Someone could accuse me of being a closeted bigot since I support free speech, even if it is offensive. I don’t doubt this to be true. I am sure that I have certain sexist and racist predilections as much as the next “privileged white male.” I also do not doubt that those who support speech regulation (legal or cultural) are also closeted bigots of some sort. What I doubt is whether or not the imputation of bigotry is the most effective way to advance our civil rights and civil liberties. I think wanting people to stop saying or doing “offensive” things is analogous to wanting them to be nicer. Is niceness and politeness really a precursor to social progress? Since when was niceness capable of changing social institutions? Even if we could get everyone to be nicer, more educated, and more socially conscious, it’s still, in my opinion, a purely cosmetic solution to the problems of oppression. It is surface level. It is nothing. Progress is painful and if it doesn’t feel like work, I guarantee you it is not going to work.

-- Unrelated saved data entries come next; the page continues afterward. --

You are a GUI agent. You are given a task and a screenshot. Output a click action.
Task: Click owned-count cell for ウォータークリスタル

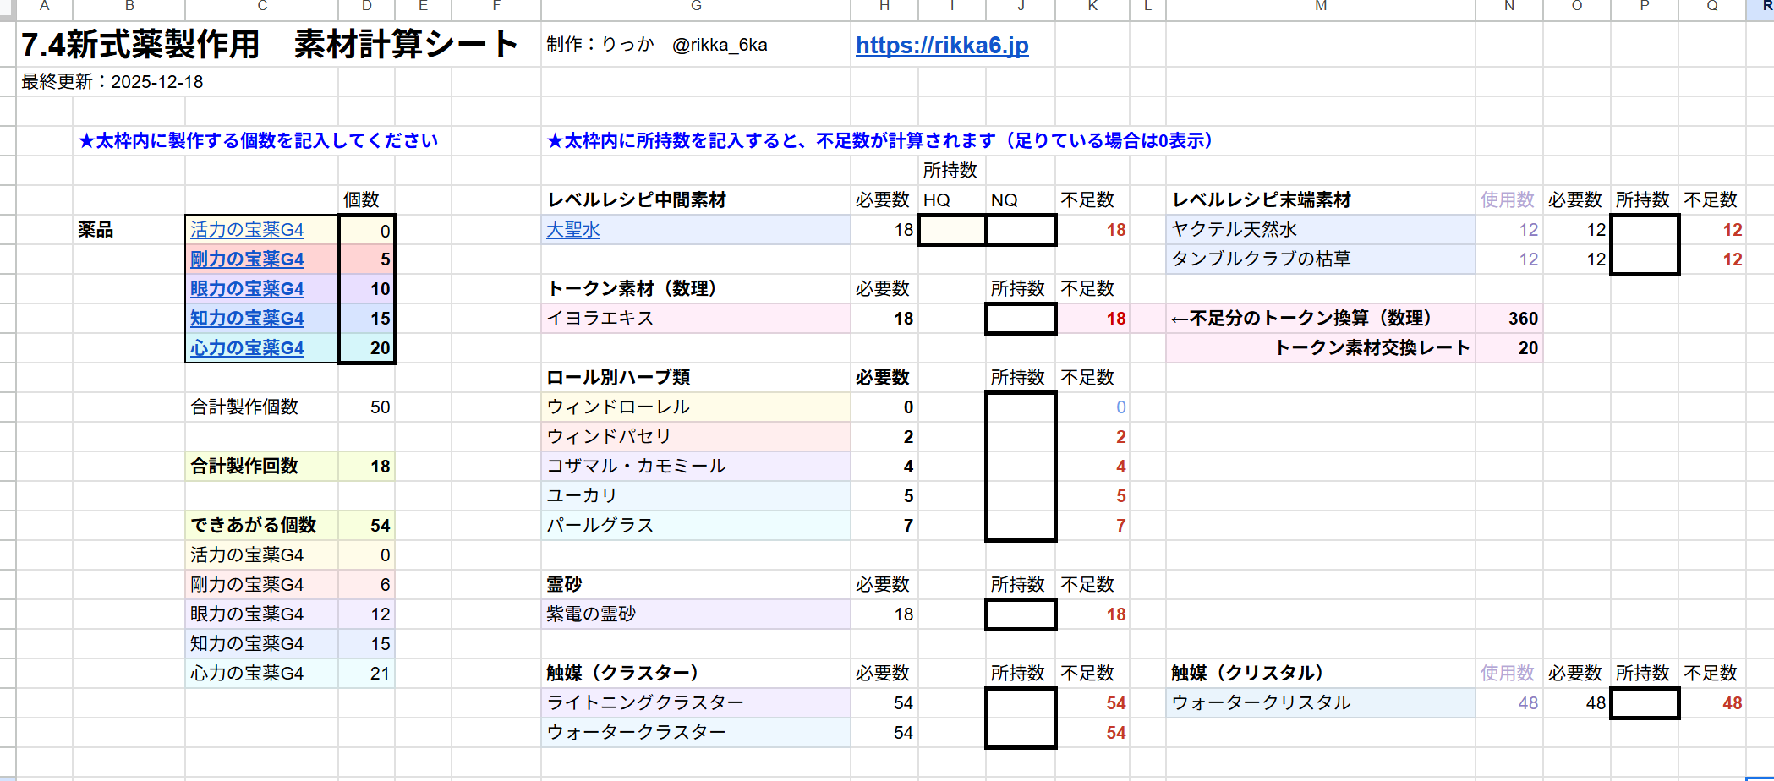1644,703
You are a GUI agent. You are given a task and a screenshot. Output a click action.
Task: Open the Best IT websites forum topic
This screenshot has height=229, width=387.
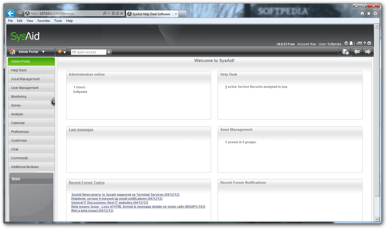[110, 202]
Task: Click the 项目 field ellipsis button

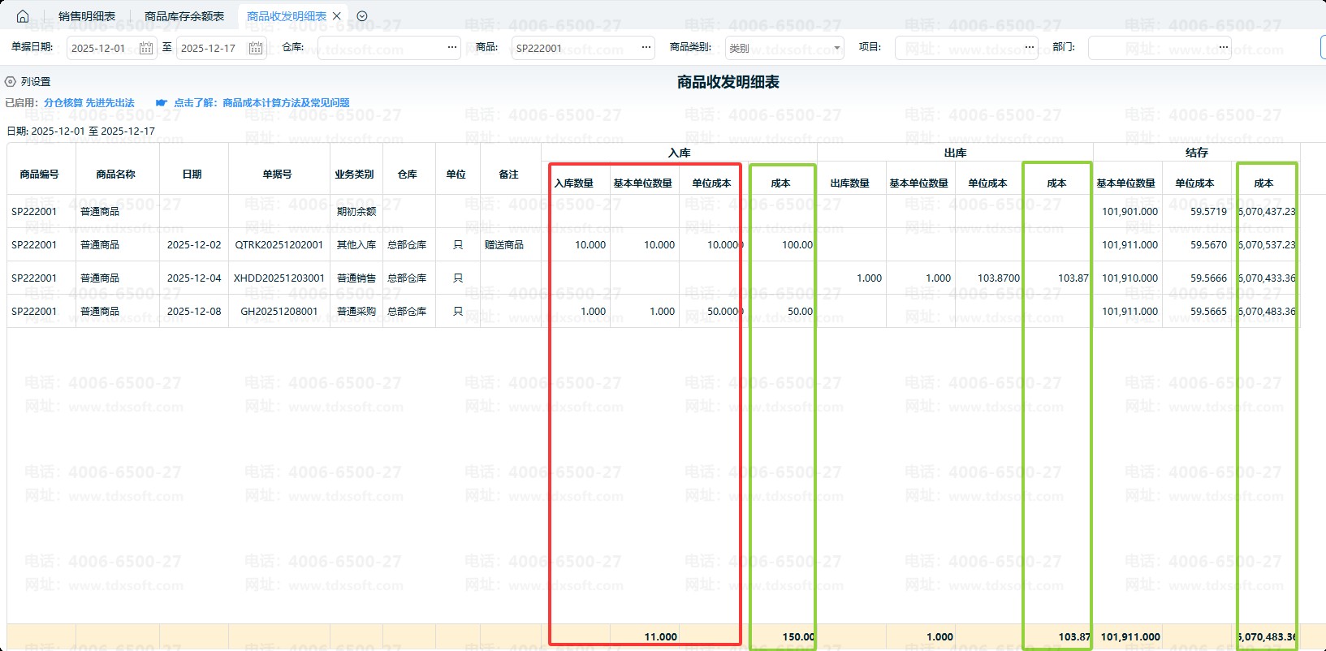Action: (x=1030, y=48)
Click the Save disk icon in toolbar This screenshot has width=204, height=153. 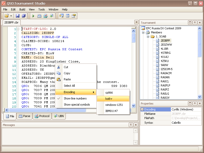18,16
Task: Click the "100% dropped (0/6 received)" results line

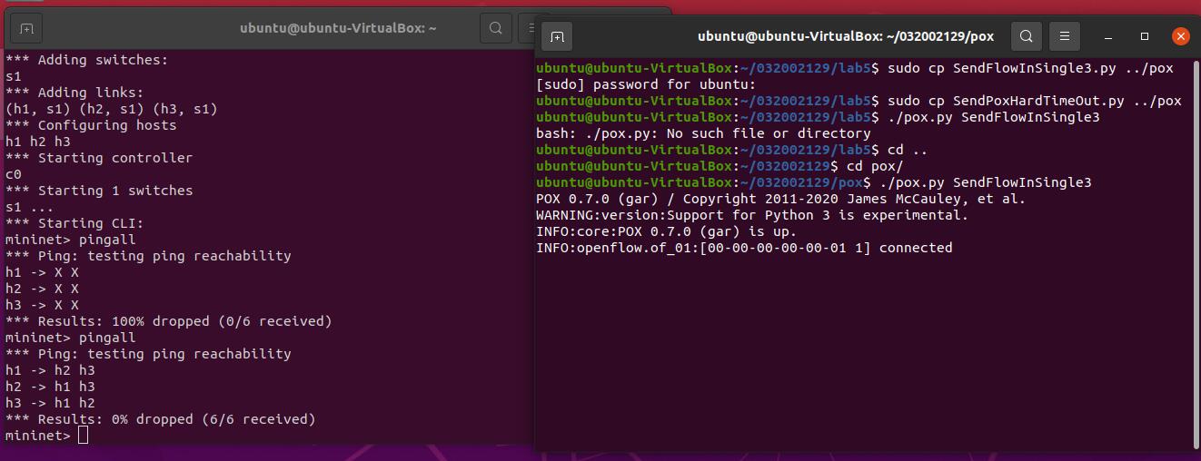Action: pos(168,321)
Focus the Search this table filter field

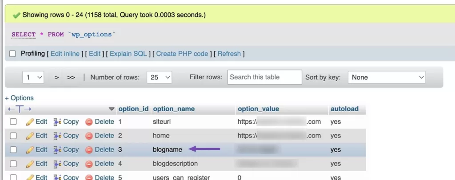coord(264,77)
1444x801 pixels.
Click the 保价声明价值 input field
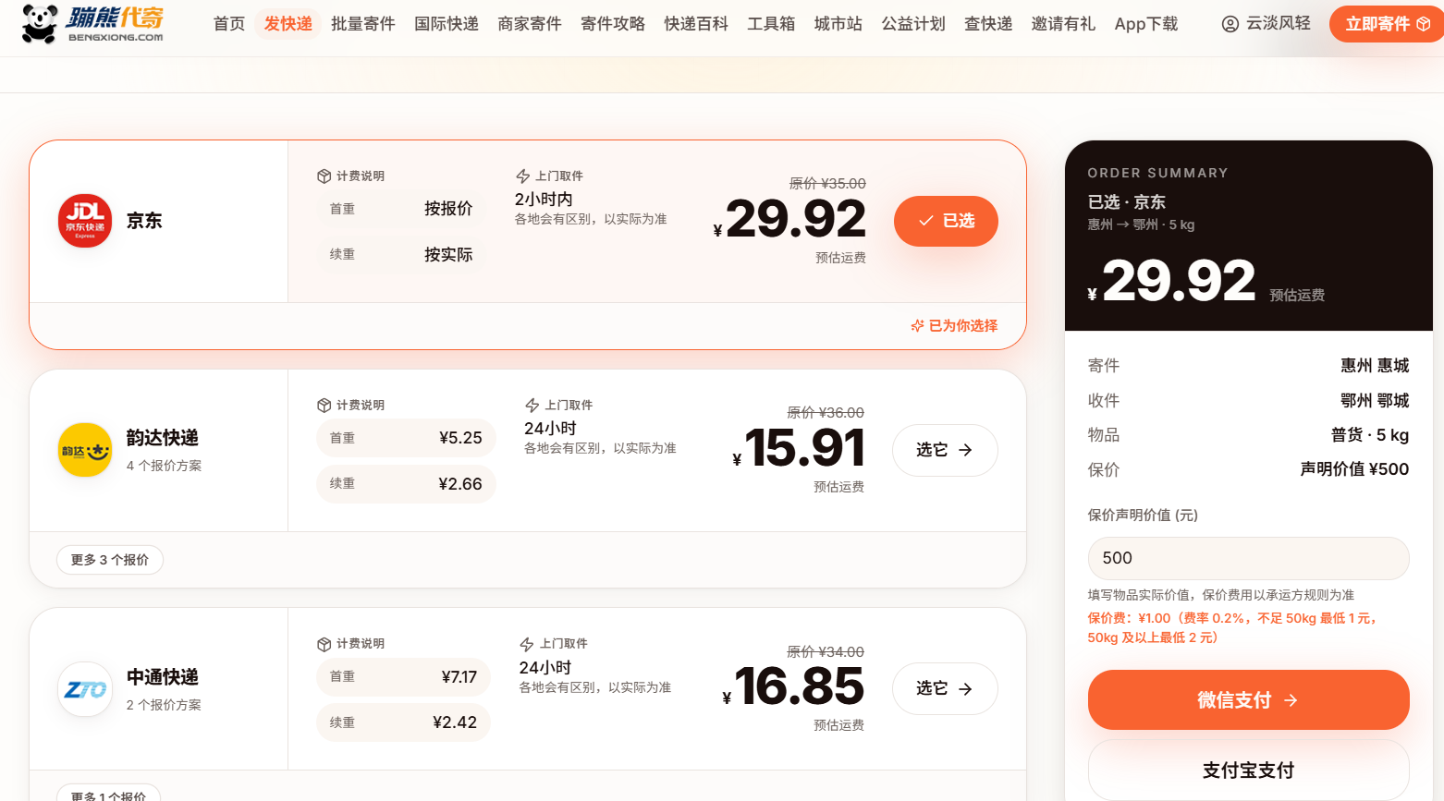pyautogui.click(x=1248, y=558)
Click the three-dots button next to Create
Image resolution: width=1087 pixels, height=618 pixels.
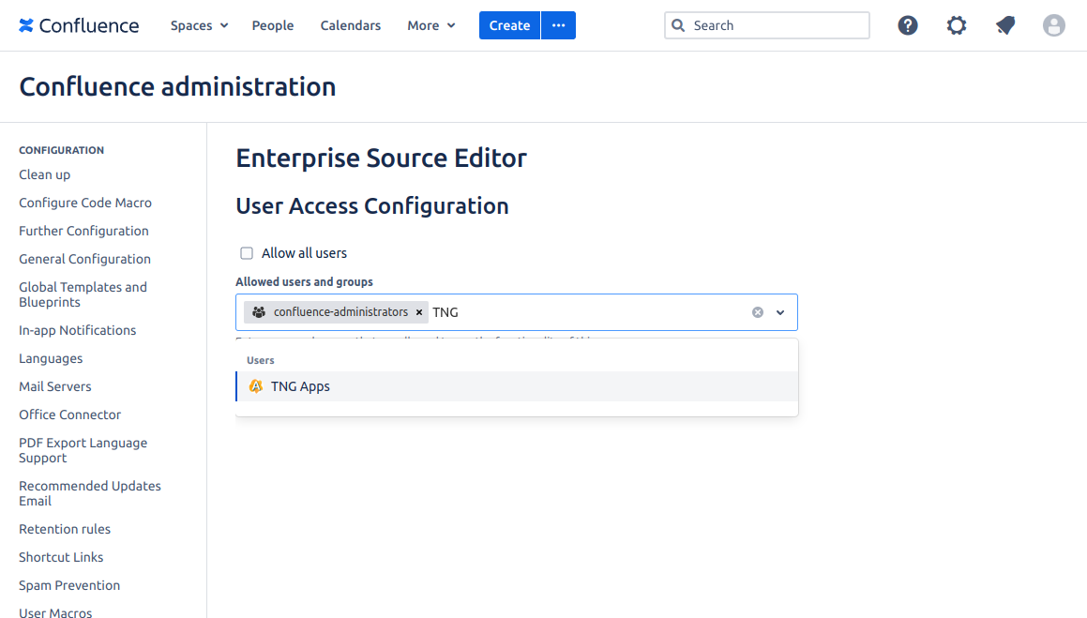coord(559,25)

I think this is all too bad. It is too bad that it has been more than fifty years since the Free Speech Movement and what happened at the University Missouri can still happen. I do hope I have made it clear that this is no longer a left versus right issue. It is a civil rights versus civil liberties issue. Unfortunately, the activists of today don’t treat it that way. The activists of today, on both sides of the debate, are reminiscent of the 60s at its worst— a vulgar pride in their morals, intolerance of dissent from the other side, and perhaps saddest of all, the hubris that they not only may but should suspend the rights and liberties of some in order to transform students, the culture, and the nation according to their ideological vision and desire. So since when were free speech and equality enemies? The short answer is that at one point, we decided that words were important (which they are). And then soon after, we decided they were the only things that mattered.
***I owe much of the information and wording presented in this article to a collection of essays called Speaking of Race, Speaking of Sex: Hate Speech, Civil Rights, and Civil Liberties. I also would like to cite The Shadow University: The Betrayal of Freedom on Americas Campuses by Alan Kors and Harvey Silvergate***
Nucci is a member of the class of 2016.